2. Histopathological biopsy
In recent years, pathological diagnosis, as the gold standard of tissue characterization, occupies an indispensable and important position in the diagnosis of tumor. Clinically, biopsy can be performed by percutaneous liver aspiration under ultrasound guidance. The diagnosis can be clarified by obtaining liver tissues through liver aspiration for pathological cytological testing or flow cytological testing, which is of great value for the diagnosis of liver occupying lesions with a substantial liver mass detected by imaging and negative serum AFP test, which can reduce unnecessary exploratory surgery and provide a pathological basis for clinical treatment planning. Therefore, it is an effective method with easy operation, high safety, high specimen acquisition rate, high diagnostic rate and small trauma with few complications, and it is worth promoting its application.

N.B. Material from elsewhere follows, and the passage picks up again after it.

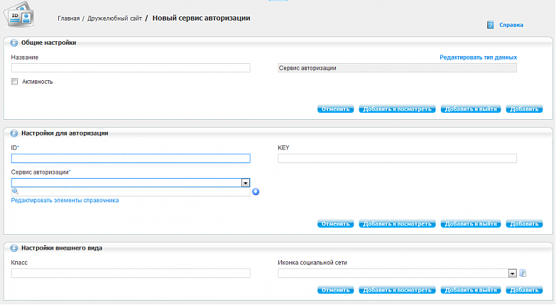Collapse the Настройки внешнего вида section
This screenshot has height=305, width=556.
click(13, 248)
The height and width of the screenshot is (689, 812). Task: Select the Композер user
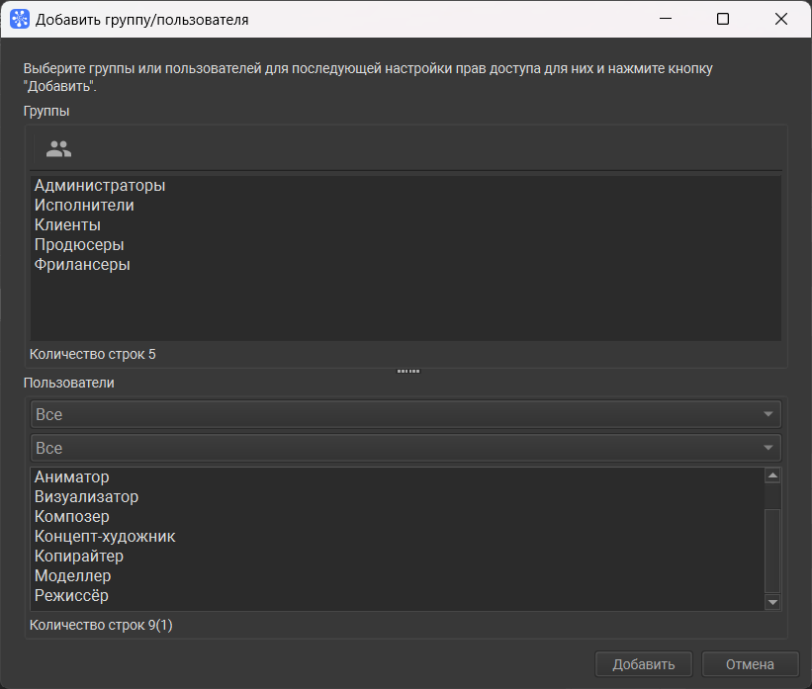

In addition, diagnostic laparoscopy with biopsy can also be used as an effective diagnosis method for metastatic hepatocellular carcinoma, and it can be effective for small lesions as well as for treatment.
3.Other
Currently, other scholars have applied the methods of routine liver function index test [15], peripheral blood micrometastasis detection [16] and peripheral blood tumor-related gene content determination to the diagnosis of metastatic liver cancer, and preliminary research results have been achieved, but they have not been promoted to clinical application.
4. Conclusion
In conclusion, there are many auxiliary examinations for metastatic liver cancer, and each examination has its own advantages and defects. In the process of clinical application, surgeons need to weigh them with patients’ own characteristics and the treatment characteristics of their units, and selective combined application is expected to further improve the early diagnosis rate of metastatic hepatocellular carcinoma.